**About this exercise**
Check every line of the entries below for "size", and copy the lines that have it.

**Working data**
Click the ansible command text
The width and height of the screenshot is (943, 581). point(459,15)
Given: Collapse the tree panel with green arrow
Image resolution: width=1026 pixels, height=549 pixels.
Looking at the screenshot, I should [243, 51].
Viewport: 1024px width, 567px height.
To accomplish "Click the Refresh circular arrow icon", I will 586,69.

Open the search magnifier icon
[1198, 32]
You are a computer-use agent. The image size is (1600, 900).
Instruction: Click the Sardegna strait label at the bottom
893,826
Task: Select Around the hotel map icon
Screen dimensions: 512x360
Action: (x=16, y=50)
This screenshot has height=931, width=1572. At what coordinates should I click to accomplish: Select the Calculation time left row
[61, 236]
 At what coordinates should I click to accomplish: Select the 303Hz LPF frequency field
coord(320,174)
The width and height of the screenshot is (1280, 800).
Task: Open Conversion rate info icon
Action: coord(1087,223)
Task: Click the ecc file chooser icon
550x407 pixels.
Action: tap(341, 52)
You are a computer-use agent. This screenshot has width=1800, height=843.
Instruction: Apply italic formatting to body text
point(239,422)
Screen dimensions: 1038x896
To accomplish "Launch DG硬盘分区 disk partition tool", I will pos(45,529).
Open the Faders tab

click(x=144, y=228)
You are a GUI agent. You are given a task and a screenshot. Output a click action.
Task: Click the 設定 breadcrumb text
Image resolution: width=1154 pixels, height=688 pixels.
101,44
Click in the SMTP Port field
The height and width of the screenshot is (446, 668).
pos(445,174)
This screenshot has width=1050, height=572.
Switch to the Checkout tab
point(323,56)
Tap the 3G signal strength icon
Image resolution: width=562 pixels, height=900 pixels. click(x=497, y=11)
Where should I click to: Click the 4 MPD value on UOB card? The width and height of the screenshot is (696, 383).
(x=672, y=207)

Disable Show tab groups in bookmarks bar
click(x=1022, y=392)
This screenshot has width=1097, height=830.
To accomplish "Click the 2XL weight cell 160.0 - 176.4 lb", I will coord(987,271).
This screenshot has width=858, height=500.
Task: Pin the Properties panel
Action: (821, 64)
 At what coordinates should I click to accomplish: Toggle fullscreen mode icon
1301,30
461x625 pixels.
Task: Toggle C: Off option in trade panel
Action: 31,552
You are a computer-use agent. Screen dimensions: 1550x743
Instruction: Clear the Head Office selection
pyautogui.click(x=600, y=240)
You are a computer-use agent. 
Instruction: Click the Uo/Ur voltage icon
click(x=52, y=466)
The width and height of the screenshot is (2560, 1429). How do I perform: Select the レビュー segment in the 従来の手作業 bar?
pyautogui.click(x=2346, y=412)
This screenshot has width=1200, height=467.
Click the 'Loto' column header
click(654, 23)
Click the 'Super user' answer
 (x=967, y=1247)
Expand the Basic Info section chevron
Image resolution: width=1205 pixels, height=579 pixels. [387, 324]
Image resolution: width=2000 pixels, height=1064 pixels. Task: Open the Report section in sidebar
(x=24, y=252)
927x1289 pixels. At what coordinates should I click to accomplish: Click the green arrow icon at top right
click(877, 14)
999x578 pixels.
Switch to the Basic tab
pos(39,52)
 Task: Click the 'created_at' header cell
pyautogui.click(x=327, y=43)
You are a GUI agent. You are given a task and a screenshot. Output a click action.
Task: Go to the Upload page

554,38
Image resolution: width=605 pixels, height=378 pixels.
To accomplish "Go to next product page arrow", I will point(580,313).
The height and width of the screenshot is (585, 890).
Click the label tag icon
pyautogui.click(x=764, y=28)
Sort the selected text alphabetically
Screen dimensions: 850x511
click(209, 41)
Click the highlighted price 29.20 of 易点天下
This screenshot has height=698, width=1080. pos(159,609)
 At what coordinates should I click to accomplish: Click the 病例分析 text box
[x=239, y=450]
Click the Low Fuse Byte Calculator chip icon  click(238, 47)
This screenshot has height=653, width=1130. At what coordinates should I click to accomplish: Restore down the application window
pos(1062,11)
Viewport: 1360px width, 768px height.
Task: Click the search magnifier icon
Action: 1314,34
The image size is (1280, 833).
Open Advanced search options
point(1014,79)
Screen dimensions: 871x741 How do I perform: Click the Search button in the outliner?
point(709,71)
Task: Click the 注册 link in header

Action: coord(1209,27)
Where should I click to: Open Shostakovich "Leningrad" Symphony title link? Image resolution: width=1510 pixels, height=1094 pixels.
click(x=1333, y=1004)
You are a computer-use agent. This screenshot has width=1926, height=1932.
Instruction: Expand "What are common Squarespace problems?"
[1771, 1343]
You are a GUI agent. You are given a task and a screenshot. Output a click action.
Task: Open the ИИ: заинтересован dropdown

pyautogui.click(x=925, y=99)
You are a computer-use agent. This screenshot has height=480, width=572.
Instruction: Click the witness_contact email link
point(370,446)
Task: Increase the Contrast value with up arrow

**Output for this exercise**
You are a computer-use agent. The image size is (1600, 900).
The image size is (1280, 833).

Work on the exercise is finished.